Africa has been the setting of so many of my happiest memories, from laughing with my cousins at Victoria Falls and chasing leopards in Botswana, to watching the sunrise from a hilltop mosque with my best friends in northern Morocco. I think of Africa and I smile.
My memories of Marrakech are different. They are blurry and incomprehensible; colorful and chaotic.
As soon as I left the airport, I knew the southern city was going to be different from the white and blue villages of the north that had welcomed me two years before. The city was at once more modern and ancient than anywhere I stopped in the north. Wide, paved roads were jammed with traffic and hastily constructed horse-drawn cabs. The old medina’s walls closed off the souks and tiny alleyways from centuries before and our cab zoomed past it as we headed into the new part of the city.
Everything was so much more commercialized. Billboards, big storefronts and racks and racks of clothing contrasted with the hooded men carrying live chickens by the dozen and veiled women wrangling hordes of playing children. My brother elbowed me and pointed out the family of four, newborn included, balancing precariously on the moto ahead of us. The chaos of the city overwhelmed our senses before we even stepped out of the car.
While the tranquility of the northern cities and the openness of its people helped me to look inside and reflect, Marrakech started off as an out-of body experience. I had never seen, or felt, anything like this before.
When we got to the Palmeraie area where we were staying, my heart started to calm. Out in the desert, surrounded by palm trees and open sky I breathed in the fresh air and relished the silence. The sky sparkled with stars and I felt a familiar feeling wash over me. I have always said that staring at the African sky makes me believe in God, be it at sunrise in the Kalahari or sunset over the Atlantic in Asilah. For something that beautiful to exist, there must be a divine creator out there watching over us. I went to bed with renewed hope and energy for the city.

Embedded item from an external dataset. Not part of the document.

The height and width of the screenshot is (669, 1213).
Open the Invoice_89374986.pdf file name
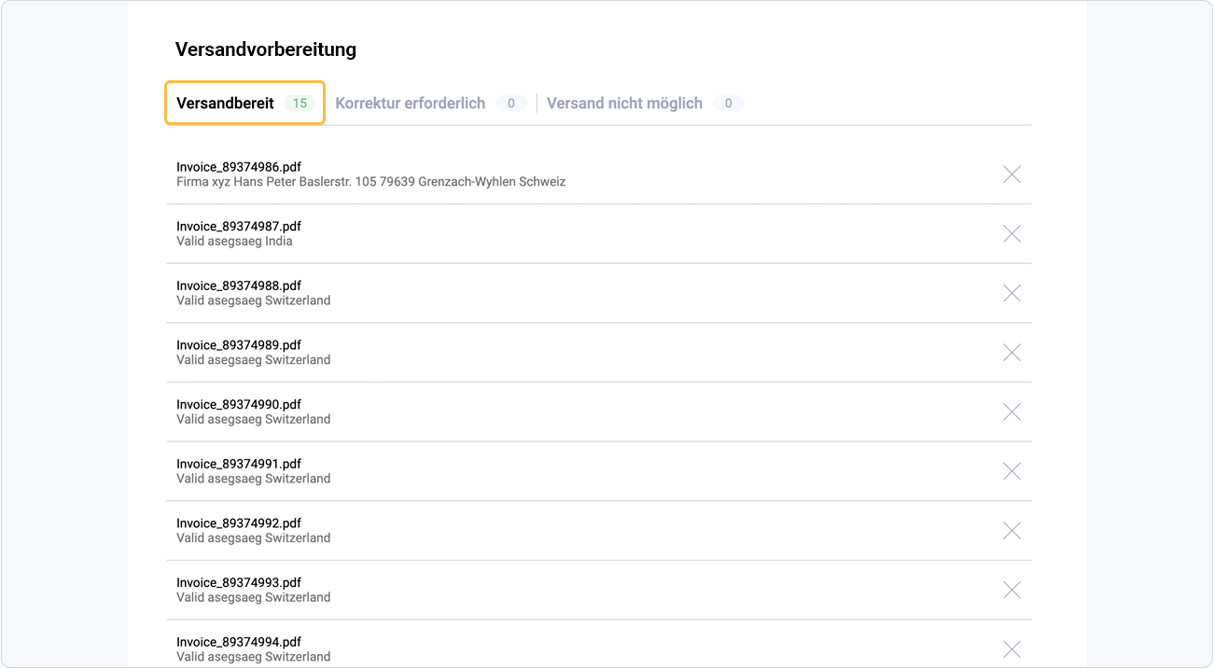click(x=239, y=167)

We wandered the souks under the hot late-morning sun, and I felt the anxiety from the evening before return to my body. I had been in markets like this dozens of times before, why was this so different? I didn’t understand. People were blatantly trying to rip us off, even as we bargained. They made fun of us and cat-calls awaited at every turn. I enjoy haggling, and have become very used to cat-calls from the streets of the Bronx to Madrid. I can always ignore it.
In Marrakech it bothered me deeply. I never felt comfortable and welcome like I did in Rabat or Chefchaouen. I was so grateful to return to our little oasis in the desert that afternoon.
I spoke with an old friend from Granada whose family has Moroccan origins. He explained to me that in Marrakech people tend to be much colder than in the north, as they know tourism is always a sure thing. People become hardened by the groups of privileged travelers and learn to take advantage. Hostility is palpable.
I was disappointed. My mom and brother were disappointed. We had all heard so many positive things about the city, and wanted to be able to see that part of it too. We vowed to try again, this time in the new part of town. We wandered and shopped and dined with the locals, but simply never connected. People continued to treat us coolly, and the city never seemed to calm.
I know that so much of what we saw is cultural, while most is not a representation of the people of the country. We stayed in the desert and drove in daily, so we never had the chance to really immerse ourselves.
I still found the colors, the food and the rhythm of the city fascinating. I still think that Islam is an incredibly beautiful religion. I am still in love with Morocco. And I would love to go back.
If I could do it again, I would stay in the old medina. I would wander the streets on foot and be more prepared. I would try to chat with more locals, as that made all the difference in the north. I would try to learn more helpful phrases in Arabic.
I absolutely enjoyed my time with my family in Marrakech, though it was not what I expected. It was stimulating and thought-provoking, and at times scary. There was something mystifying about Marrakech, and I’m determined to go back and solve that mystery.